I pesci in generale sono stati introdotti nelle montagne dall’uomo diversi secoli fa, probabilmente intorno al Medioevo, prima come fonte di proteine per i pastori e poi, su scala più ampia, per rifornire alberghi e ristoranti delle città termali. Adeline Loyau e suo marito Dirk Schmeller, professore specializzato in ecologia montana presso l’INP, sono particolarmente interessati a uno di essi: il vairone, una specie lunga meno di dieci centimetri che normalmente vive nei fiumi freschi e viene utilizzato come esca viva.

Pirenei, i laghi diventano verdi. Ma non è un bene

Quando riesce a sfuggire all’amo o viene liberato dai pescatori, si acclimata bene, divorando anfibi e insetti, oltre allo zooplancton, “piccoli crostacei microscopici il cui ruolo è quello di mangiare le alghe e mantenere l’acqua molto chiara, molto pura”, spiega Loyau. Quando un lago diventa verde, “significa che le alghe hanno vinto”, aggiunge Schmeller.

La proliferazione delle alghe non sembra però dovuta esclusivamente al vairone, e il reale impatto di questo piccolo pesce sull’ecosistema è oggetto di un vivace dibattito tra i ricercatori. Per Didier Galop, direttore di ricerca del Centro nazionale francese per la ricerca scientifica (CNRS) e specialista di storia e geografia dell’ambiente, “c’è un cocktail di fattori di disturbo” che può spiegare l’inverdimento dei laghi, come la concentrazione di mandrie intorno a queste pozze d’acqua o le temperature più elevate associate al riscaldamento globale.

Secondo lo scienziato, che è anche un pescatore, l’inverdimento è un fenomeno che rimane abbastanza marginale ed è solo uno dei tanti sintomi del deterioramento della qualità dell’acqua nei laghi di montagna. “Ci sono anche laghi molto blu, ma con una biodiversità pari a zero”, sottolinea.

Dirk Schmeller e Adeline Loyau, dal canto loro, ritengono che i laghi verdi stiano diventando sempre più comuni. “Ce lo fanno notare persino gli escursionisti che a volte venivano qui trent’anni fa”.
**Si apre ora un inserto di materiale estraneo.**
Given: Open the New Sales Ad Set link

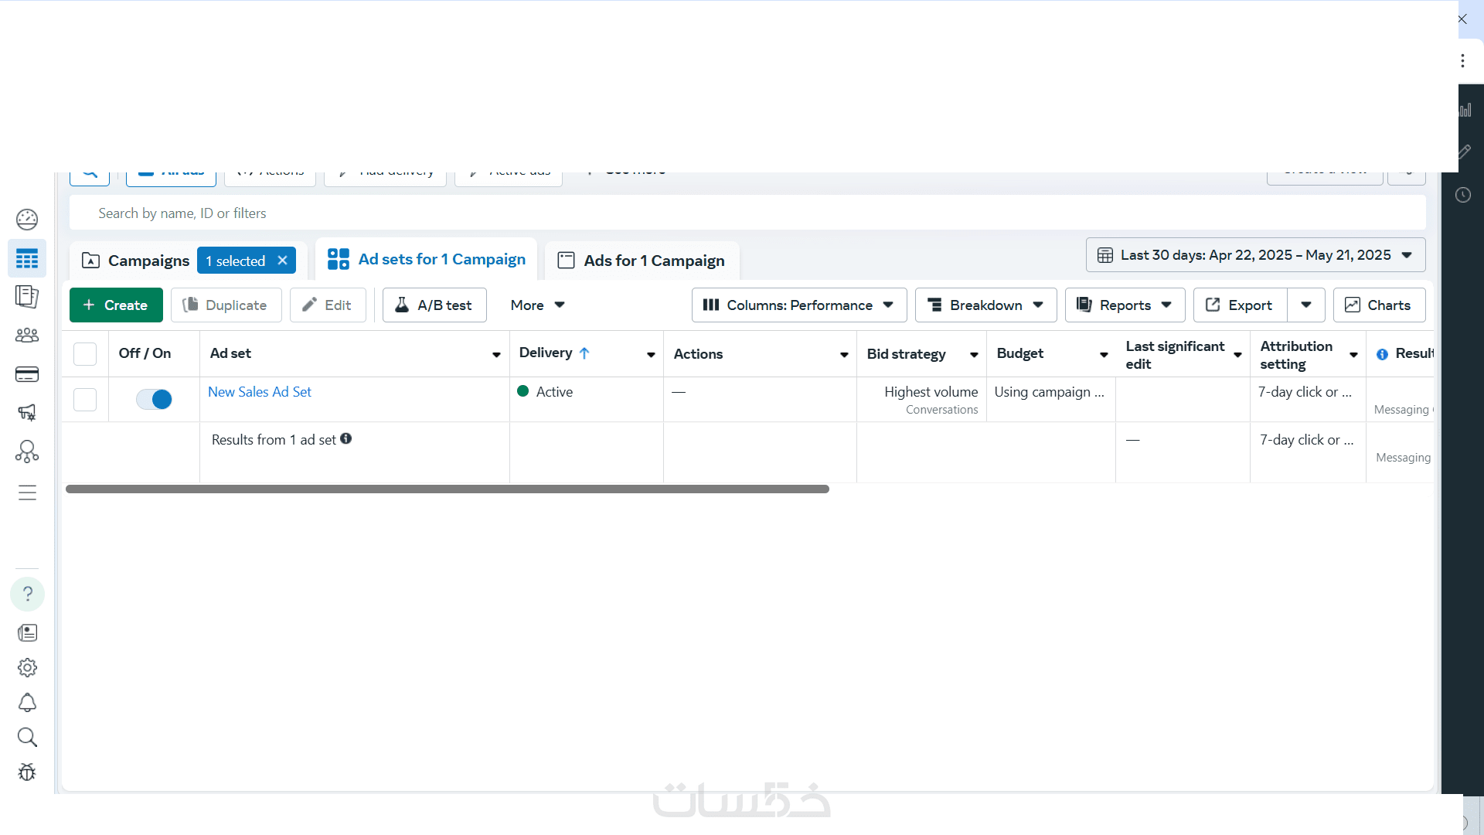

Sull’altro versante dei Pirenei, i laghi verdi sono stati osservati già nel 2011 da ricercatori spagnoli, che nel 2014 hanno avviato programmi per eliminare i pesci, utilizzando reti o tecniche di pesca elettrica. Nel 2018, il Parco Nazionale dei Pirenei in Francia ha seguito l’esempio. Ma ha scoperto che alcuni pesci sono stati reintrodotti “selvaggiamente” in seguito. Il Parco conta quindi sulla consapevolezza dei pescatori per trovare un equilibrio tra attività ricreative e conservazione dell’ambiente.

(afp)

Sébastien Delmas, presidente di un’associazione di federazioni di pescatori dei Pirenei, riconosce che il pesce rappresenta un problema e vorrebbe “armonizzare i regolamenti”, che differiscono da un dipartimento all’altro, per limitare la pesca col vivo in montagna. Ma ritiene che altri pesci, come le trote, siano perfettamente a loro agio in queste zone. “I pesci sono anche biodiversità: se sono lì da secoli, è perché ci stanno bene”, sostiene.

A suo avviso, per dare una spiegazione complessiva  della cattiva salute dei laghi bisogna guardare anche al turismo, perché anche nuotare con la crema solare o il repellente per le zanzare ha un effetto sull’ecosistema. “In un giorno d’estate, intorno a un lago possono esserci tre o quattro pescatori, ma 300 bagnanti. Ma diamo sempre la colpa ai pescatori”, si lamenta.